How Volcano Engine DataTester Handles Private Deployment: Architecture, Challenges, and Business‑Driven Solutions
This article details Volcano Engine DataTester's private deployment architecture, the version‑management, performance, and stability challenges encountered, and the business‑oriented solutions—including branch strategies, pipeline automation, ClickHouse model optimizations, and multi‑level caching—that enable reliable, efficient A/B testing in on‑premise environments.
Private Deployment Architecture
The DataTester product, targeting the B2B market, adopts an Ansible + Bash build process to support small‑cluster private deployments. The system is divided into three logical parts:
Business Services : user‑facing functions such as experiment management, reporting, OpenAPI, and data ingestion.
Infrastructure Services : back‑end engines that compute reports and provide metadata, abstracting differences between SaaS (real‑time + offline Lambda architecture) and private deployments (real‑time only).
Infrastructure : a unified private‑cloud base called minibase that combines bare‑metal hosts with Kubernetes, exposing a consistent interface to upper‑layer services.

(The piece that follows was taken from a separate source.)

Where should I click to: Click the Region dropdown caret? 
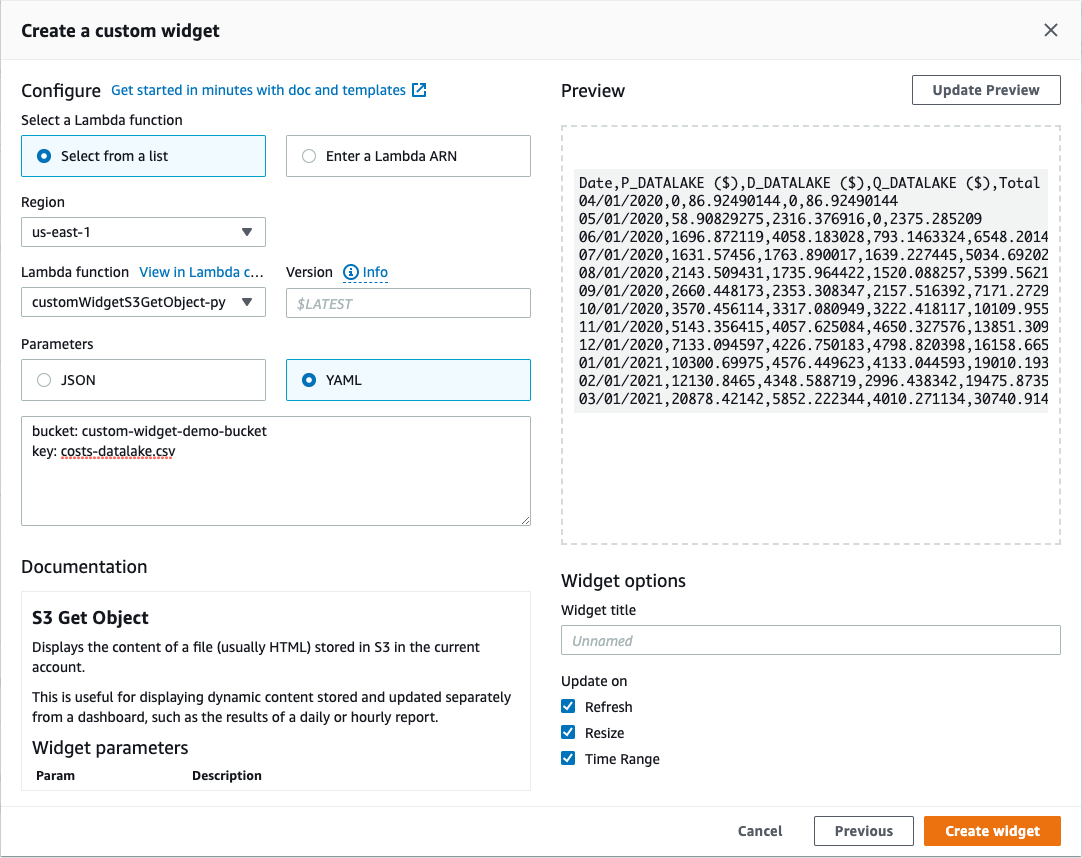click(x=248, y=232)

Challenge 1: Version Management
Unlike SaaS, which updates a single codebase weekly, private deployments require a baseline version and synchronized sub‑versions for each service to guarantee environment parity. Baseline releases occur bi‑monthly.
To avoid concentrating effort during release windows, the team restructured branch logic and pipelines:
Branch Logic : Both SaaS and private builds originate from master. During a private release cycle, a dedicated private branch is created and merged back after release, ensuring master remains functional for both environments.

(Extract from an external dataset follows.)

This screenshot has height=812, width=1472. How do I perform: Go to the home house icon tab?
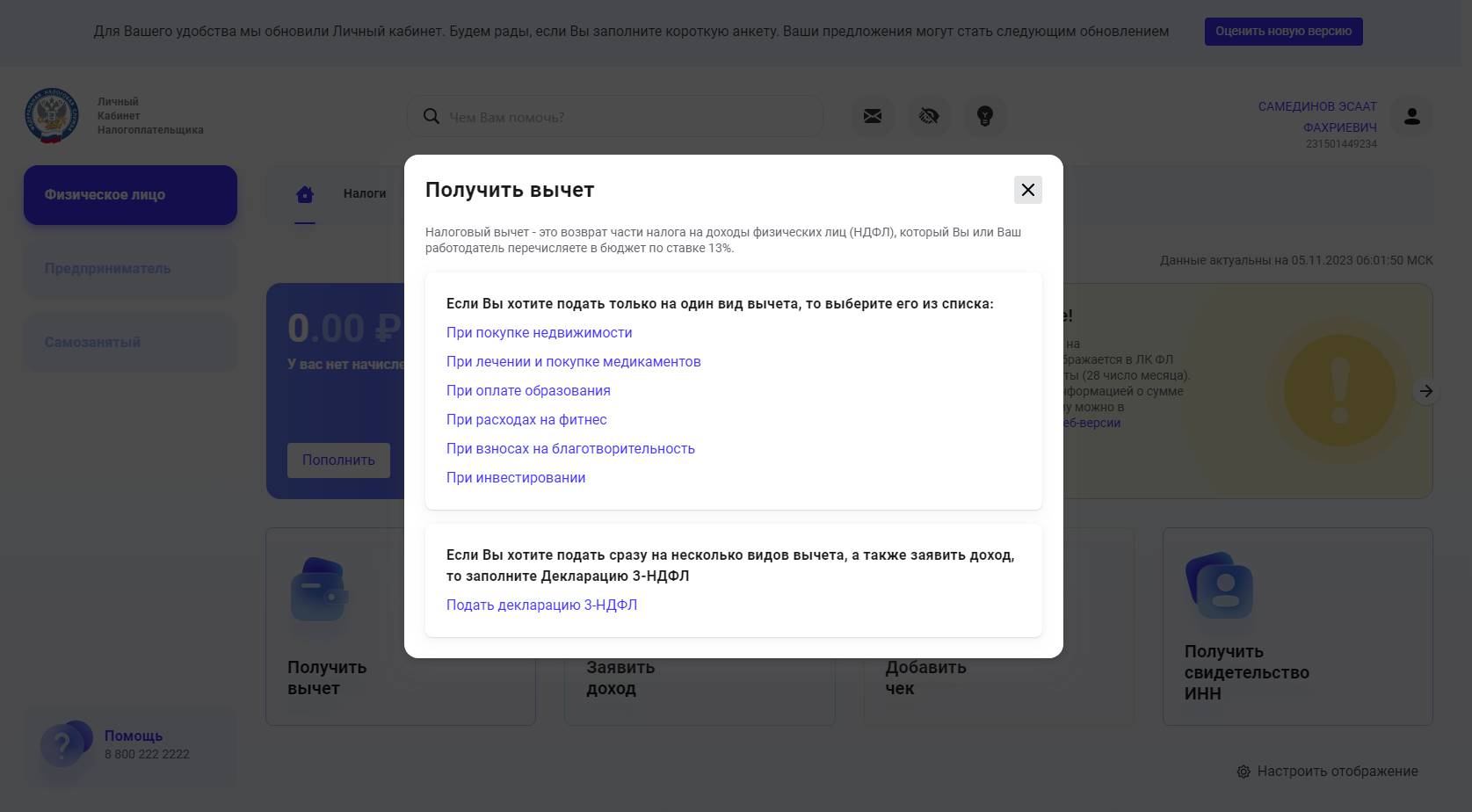tap(305, 194)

Release Pipeline : A pre‑release environment mirrors both SaaS and private clusters. Merge requests to master trigger automated regression tests in both environments, spreading testing effort across the feature development phase.
Challenge 2: Performance Optimization
DataTester’s reporting relies on ClickHouse for real‑time analysis. SaaS benefits from large, multi‑tenant clusters, while private deployments run on small, isolated clusters where experiment counts range from a few to hundreds, causing noticeable latency spikes.
Solution 1 – Experiment Report Framework : The report requires date ranges, filter conditions, selected metrics, experiment/control versions, and report type (e.g., multi‑day cumulative, single‑day trend). Metrics are defined by user events, attributes, and built‑in operators, combined with arithmetic operators.
Solution 2 – Model Optimization : Exposure events were originally stored with regular events, causing large tables, costly first‑record scans, and duplicate reports. The team moved exposure flags into a user‑level table, eliminating time‑based growth and reducing joins. Tests showed a >50 % reduction in query time for 14‑day cumulative reports.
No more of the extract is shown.